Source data
■ ■ ■ ■ ■

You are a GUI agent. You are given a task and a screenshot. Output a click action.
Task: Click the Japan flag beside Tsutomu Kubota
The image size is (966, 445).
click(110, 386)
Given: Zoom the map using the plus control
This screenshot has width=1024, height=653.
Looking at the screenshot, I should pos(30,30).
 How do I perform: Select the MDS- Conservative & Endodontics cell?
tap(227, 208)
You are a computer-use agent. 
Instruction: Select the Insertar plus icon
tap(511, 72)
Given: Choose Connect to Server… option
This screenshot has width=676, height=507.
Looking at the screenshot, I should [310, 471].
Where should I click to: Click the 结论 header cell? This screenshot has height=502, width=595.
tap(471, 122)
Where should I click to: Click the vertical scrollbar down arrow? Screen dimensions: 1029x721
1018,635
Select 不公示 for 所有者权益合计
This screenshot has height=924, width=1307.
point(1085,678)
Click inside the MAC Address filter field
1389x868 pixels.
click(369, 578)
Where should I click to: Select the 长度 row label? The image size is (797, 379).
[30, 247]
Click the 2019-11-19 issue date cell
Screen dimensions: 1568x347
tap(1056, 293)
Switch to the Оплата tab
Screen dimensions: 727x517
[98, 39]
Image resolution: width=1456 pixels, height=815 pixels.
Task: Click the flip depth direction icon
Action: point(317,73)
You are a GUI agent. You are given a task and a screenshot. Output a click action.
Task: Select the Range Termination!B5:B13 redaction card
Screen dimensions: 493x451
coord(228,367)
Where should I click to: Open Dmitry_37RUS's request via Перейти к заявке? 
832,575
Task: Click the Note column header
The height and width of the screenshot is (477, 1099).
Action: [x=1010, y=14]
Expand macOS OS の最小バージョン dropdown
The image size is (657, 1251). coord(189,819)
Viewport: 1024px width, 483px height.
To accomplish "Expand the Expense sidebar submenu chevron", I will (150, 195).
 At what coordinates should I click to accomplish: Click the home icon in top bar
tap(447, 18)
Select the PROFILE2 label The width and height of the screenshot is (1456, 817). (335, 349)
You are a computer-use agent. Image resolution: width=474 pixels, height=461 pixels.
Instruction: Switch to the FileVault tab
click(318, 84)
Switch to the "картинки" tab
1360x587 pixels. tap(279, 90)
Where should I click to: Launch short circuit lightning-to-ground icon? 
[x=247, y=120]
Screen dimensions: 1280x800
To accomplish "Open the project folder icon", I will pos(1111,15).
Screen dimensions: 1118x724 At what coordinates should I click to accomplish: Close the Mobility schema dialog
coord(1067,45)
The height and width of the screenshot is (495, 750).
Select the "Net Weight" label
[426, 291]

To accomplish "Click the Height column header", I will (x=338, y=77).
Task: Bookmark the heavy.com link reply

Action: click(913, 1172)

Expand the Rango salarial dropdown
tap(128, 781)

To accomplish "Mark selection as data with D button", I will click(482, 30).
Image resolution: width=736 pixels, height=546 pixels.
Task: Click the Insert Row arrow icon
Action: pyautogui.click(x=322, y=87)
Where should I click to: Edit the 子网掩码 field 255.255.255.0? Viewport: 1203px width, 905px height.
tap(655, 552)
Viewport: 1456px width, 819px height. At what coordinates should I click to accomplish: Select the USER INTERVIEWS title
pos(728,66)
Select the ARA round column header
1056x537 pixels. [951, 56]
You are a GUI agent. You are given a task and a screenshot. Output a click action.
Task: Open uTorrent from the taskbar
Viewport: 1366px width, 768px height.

■ ■ ■ ■ ■

> **EXERCISE OBJECTIVE**: Pull out each line of the data above that contains the string "size". Case matters, so a line counts only if its letters match in uppercase and lowercase.

> **FULL RESPONSE**:
The image size is (966, 445).
Where should I click to: Select the 长度 row label? The image size is (797, 379).
The image size is (657, 1251). coord(189,819)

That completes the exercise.